## What is required
The range runs from the line containing "The width and height of the screenshot is (1504, 812)." to the last line of the entries. Restate those lines word for word, without the pictures.

## Exercise material
╭──

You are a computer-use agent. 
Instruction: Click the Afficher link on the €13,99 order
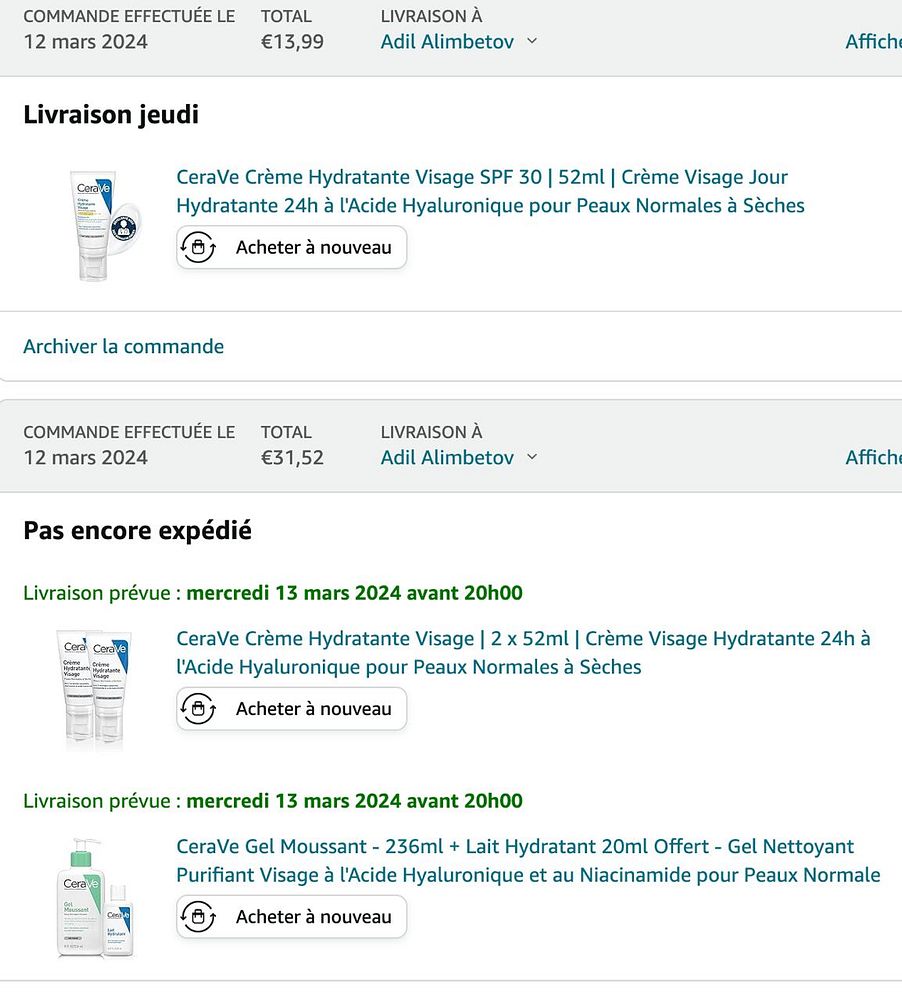coord(873,41)
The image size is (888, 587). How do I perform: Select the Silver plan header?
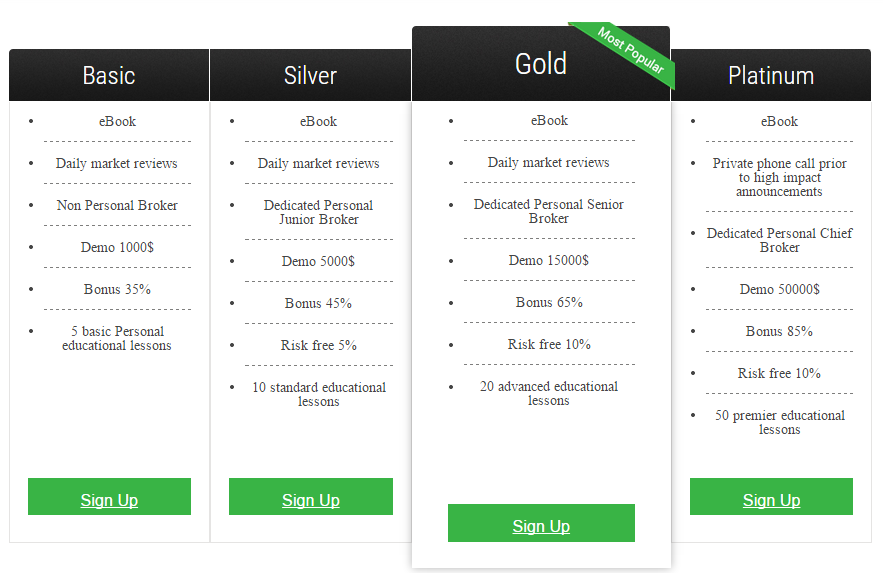(x=310, y=75)
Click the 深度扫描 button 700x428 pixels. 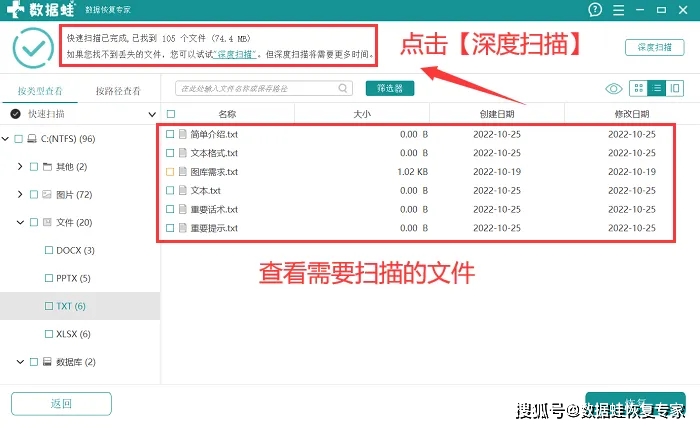tap(654, 47)
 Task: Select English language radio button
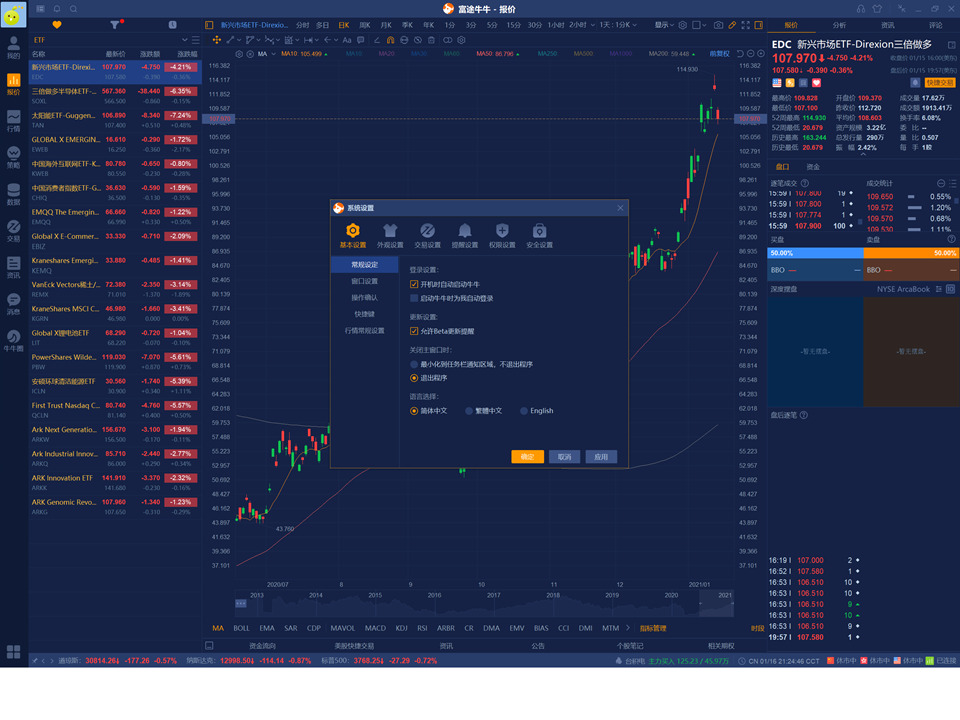523,411
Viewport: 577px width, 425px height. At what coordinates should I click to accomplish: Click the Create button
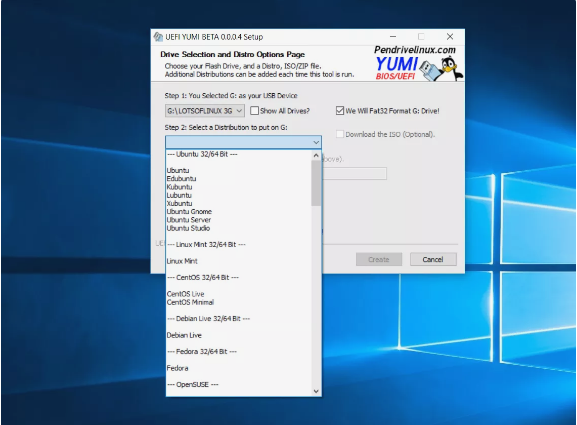[x=379, y=259]
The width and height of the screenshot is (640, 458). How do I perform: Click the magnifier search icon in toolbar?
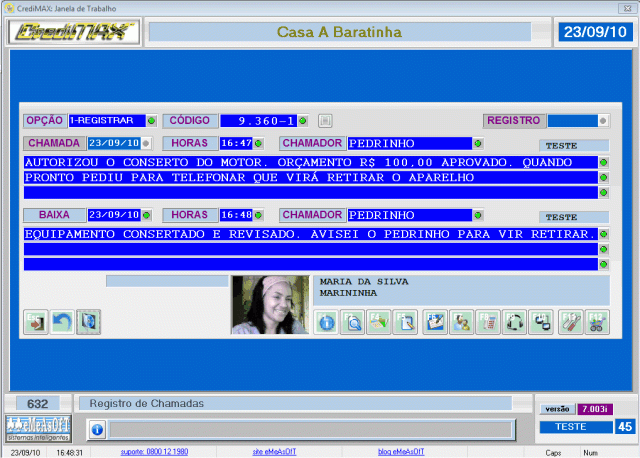353,322
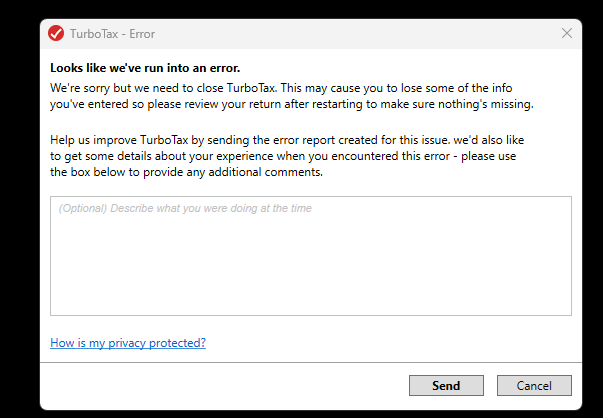Open 'How is my privacy protected?' link
The image size is (604, 419).
(128, 343)
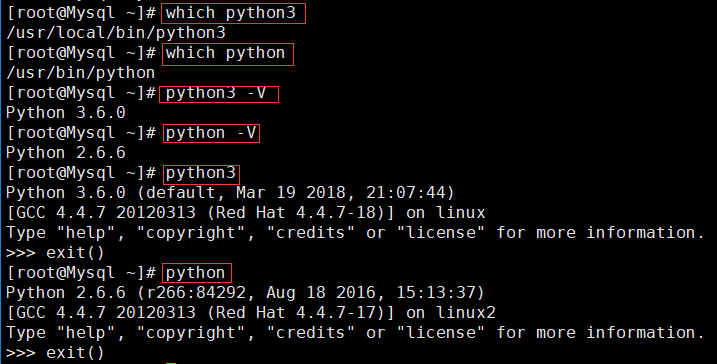Screen dimensions: 717x364
Task: Click the boxed 'python3 -V' command
Action: pyautogui.click(x=219, y=94)
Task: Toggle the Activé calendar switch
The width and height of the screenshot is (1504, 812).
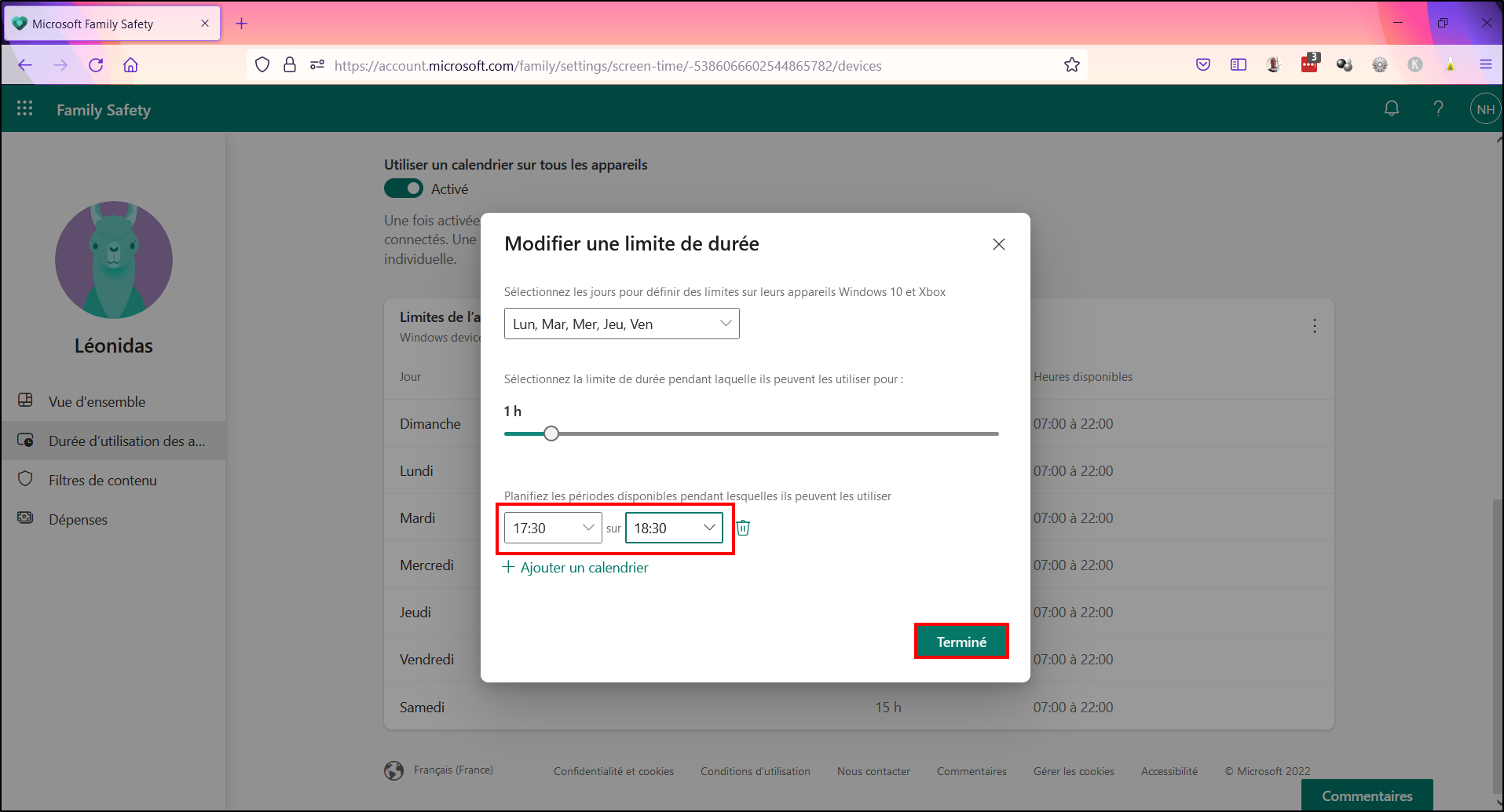Action: pyautogui.click(x=404, y=188)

╰──

## Task solution
The width and height of the screenshot is (1504, 812).
Action: pyautogui.click(x=404, y=188)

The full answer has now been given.